Arapların tabiriyle dünyanın cenneti denilecek güzel bir memlekette yaşıyoruz; önümüz deniz, arkamız yayla, arasında yeşilliğin her tonunu cömertçe sergileyen bahçeler ormanlar dereler tepeler yaylalar.
Bu coğrafyada yaşadığımız ve bedel ödemeden bu zenginliklere sahip olduğumuz için belki farkında değiliz ancak üzerinde yaşadığımız bu zengin coğrafyanın kıymetini bilmemiz lazım.
Gülyalı’dan Ünye’ye uzanan yaklaşık 100 km’lik sahil kuşağımızın hemen her noktası hikayeler ve zenginliklerle dolu, keşfedilmeyi ve kıymetinin bilinmesini bekliyor:
Şehrimizin hemen önünde Kotyora’mız var, binlerce yıllık hikaye ve yaşanmışlıklar barındırıyor, dokunulmayı hissedilmeyi korunmayı ve paylaşılmayı bekliyor.
Perşembe üzerinden Fatsa’ya uzanan sahil-kültür yolumuz var: üzerinde tarihi doğal Vona Limanı, Perşembe koyları, Yason Burnu, Yalıköy, Medreseönü, Bolaman gibi herbirinin kendi içerisinde hikayesi ve bu yolu kullanan herkeste bıraktığı hatıraları olan yaşanmışlıklar var.
Yalıköy deyince son 50 yılımızda bu yolu kullanan herkesi doyurmuşluk vasfı ve lezzeti var.
Kültür ve tarih şehrimiz Ünye’nin ulusalda ve uluslararasında bilinirliği var; hamamları, sarayları, kiliseleri, medreseleri, devlet adamı yetiştiren mekanları, çarşıları gibi her yönü tarih kokan ancak betonlaşma baskısıyla boğuşan ve kıymet bilinmeyi bekleyen bir aciliyeti var.
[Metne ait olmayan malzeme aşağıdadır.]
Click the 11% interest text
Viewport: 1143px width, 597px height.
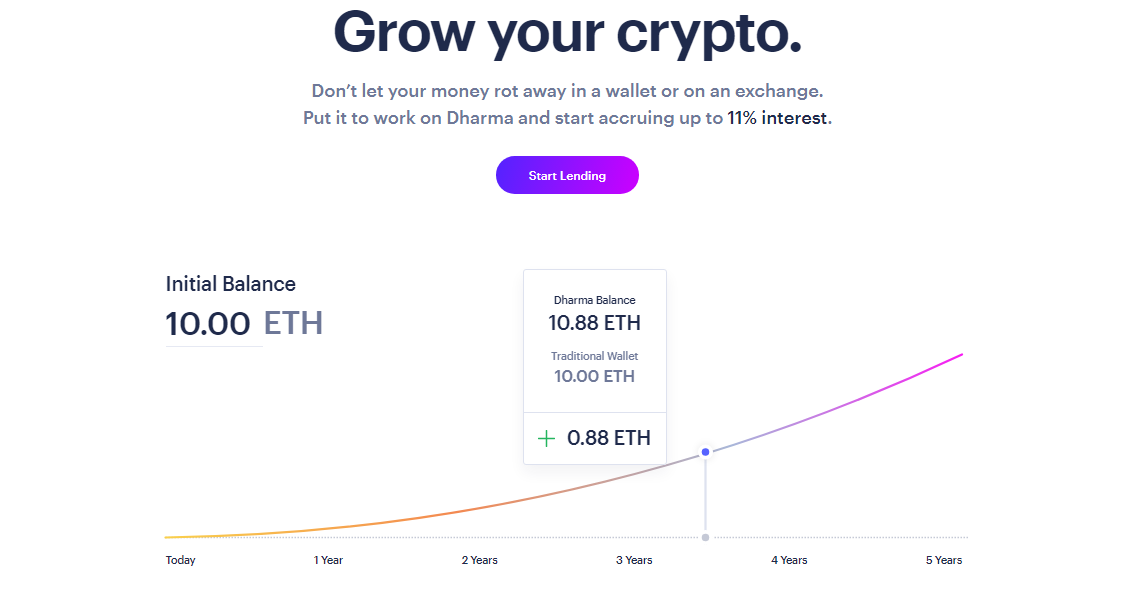click(x=778, y=118)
Bolaman’da Haznedaroğlu konağımızın, tarihsel derinliğini mekana yansıtarak yüzyıllara meydan okumuşluğu var.
Altınordu’da sahile 5 dakika ve 5 km mesafede Kayabaşı örnek köyümüz var, hem otantik ikramlarıyla hemde Anadolu insanı sıcaklığını misafirperverliğini sergiliyorlar.
Altınordu’yu Boztepe, Kurul Kalesi, Yoroz Tepesi olarak 180 derece ölçüde çevreleyerek 3 tepeyle kuşatıyorlar, küçük dokunuşarla sahil sıcağında boğulan yaşayanlarını ve misafirlerini serinletme şehre tepeden bakma vazifesi görüyorlar.
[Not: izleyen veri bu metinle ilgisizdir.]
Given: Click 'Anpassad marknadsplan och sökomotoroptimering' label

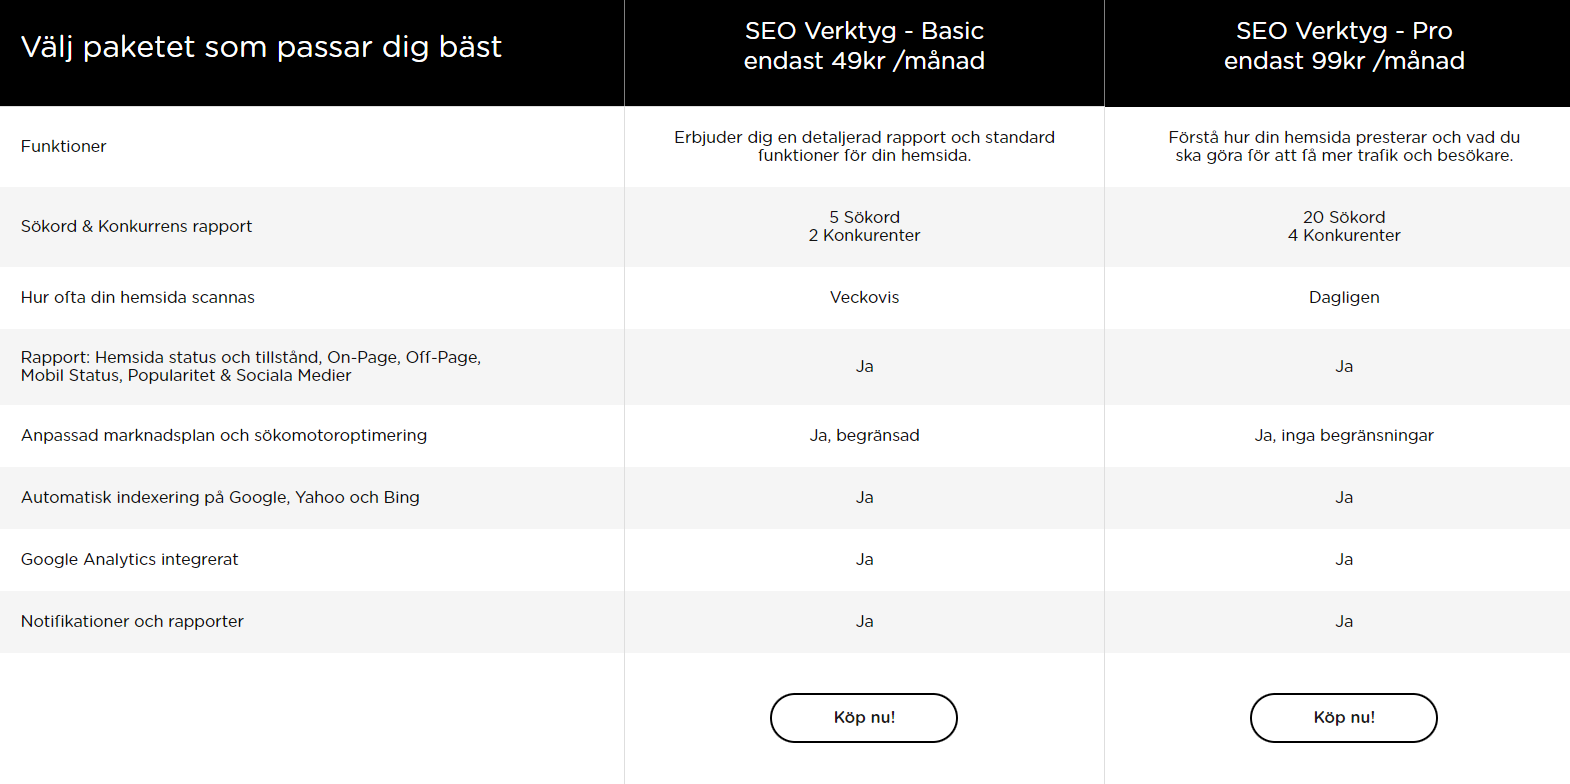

Fatsa Kabakdağı’nda Gürcü mutfağının tüm zenginliklerini sergiliyorlar, Gürcü kültürünün tüm sıcaklıklarını yaşatıyorlar, organik ve otantik ikramlarıyla oyunlarıyla misafirlerini mest ediyorlar, tek başlarına adeta Fatsa’yı arkadan kucaklıyorlar.
Ünye kalesi, Yunus tepesi gibi değerlerimiz kültür şehrimizi arkadan sarıyor, 5 dakikalık 5 km lik mesafede serinletiyor, gelenlerine Anadolu sıcaklığını nakşediyorlar.
Akkuş’tan Mesudiye’ye yayla ve orman kuşağımız şehrimize dünyanın cenneti dedirtecek tüm güzellikleri sunuyorlar. Ünye’nin arkasında Akkuş ormanları yaylaları, Fatsanın arkasında Kumru Ericek, Aybastı Perşembe yaylaları ve ormanlarımız, Altınordu’nun arkasında Gölköy Ulugöl, Kabadüz Çambaşı, Mesudiye Yeşilce gibi daha birçok göl orman yayla ve yaşam alanları şehirlerimizi kuşatıyorlar tamamlıyorlar kendilerine çekiyorlar gelenlerini rehabilite ve motive edip enerji depolatıp ömürlerine ömür katıyorlar.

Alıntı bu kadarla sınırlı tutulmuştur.